A: Detailed information on any table can be found in the Data Dictionary. So that may help/answer your question!

Please see: There will be a spreadsheet that you can download and browse through containing all descriptions of all columns. 

It seems to log us out very frequently - is there a way to increase the time-out, to prevent this happening so often?

live answered

but, like you, I lost my search result that I was half-way through...

do we have to Lower Super Output Area (LSOA) field? Thank you

A: Hi - LSOA would be available from secondary data (NHSE). the did table in labkey has got an ic-lsoa field.

I have a question about the gmc_exit_questionnaire in Labkey- how often are cases updated as solved? Are these updated as with data freezes? Also, if a research group submits a diagnosis and that is confirmed by GEL (but say that was not detected by GEL when the data was analysed in the first inatsnce), would that be updated on Labkey?

Hi! This is indeed updated with each data freeze. The gap time can be 3-5 months. Usually 2'ish months before a Data Release a freeze happens, but if a case is solved just that day after it will only be included in the subsequent release, hence 5'ish months based on a release ~3 times a year.

Regarding your second question, if it is formally included in the GMCs report, it should be picked up indeed. I am unsure how often this happens but I see Ana Lisa providing more context :)

Thank you, Roel

Hi! For researcher-identified potential diagnoses (identified in the RE or through internal work), these are triaged by the clinical team and returned to the NHS for review and re-issue of the diagnostic report as appropriate.

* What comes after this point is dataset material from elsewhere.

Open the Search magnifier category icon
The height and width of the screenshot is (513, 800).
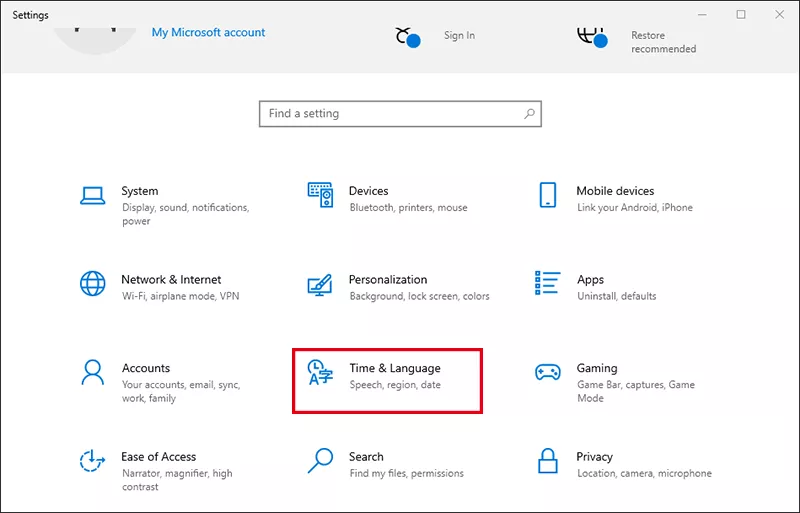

The updated outcomes data would then be part of a future data release in the RE. There is a lag currently with reporting in the NHS and the clinical labs are veru busy.

Does GEL store any RNAseq or proteomics data?

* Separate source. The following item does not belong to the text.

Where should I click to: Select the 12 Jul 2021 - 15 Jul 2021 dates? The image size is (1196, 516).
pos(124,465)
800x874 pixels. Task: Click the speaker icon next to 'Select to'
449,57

A: Only very little so far, but we will likely be expanding on this in this year. So keep an eye out for our Data Releases! :)

Will the two-factor authentication page supersede the conventional logon approach?

A: live answered

Are you able to share all the Q&A in a file with us afterwards please, along with the recorded webinar video, etc?

A: live answered

What is the system for contacting the clinician who has been responsible for recruiting the patient to discuss further and consent for further research  or publication?

Hi! There is a form for contacting clinicians (currently within the Airlock section of the RE) - and reporting potential diagnoses where appropriate. It's a joint form - we review internally and contact the referring clinician. The researcher submitting the form receives a notification when we have written to the clinician. Please do submit requests and we are happy to discuss if you need more info / it's a more complex request.

Thanks, and lovely to be in contact with you after 15 years, hope all is well!

wILL YOU share recording please. I wasn't able to attend the session

A: yes, we will be sending out the redacted recording after the session

When looking at the HES data, it was not clear if you were searching for primary or secondary diagnoses. Was this specified?

A: ALL diagnoses are in HES, both primary and secondary.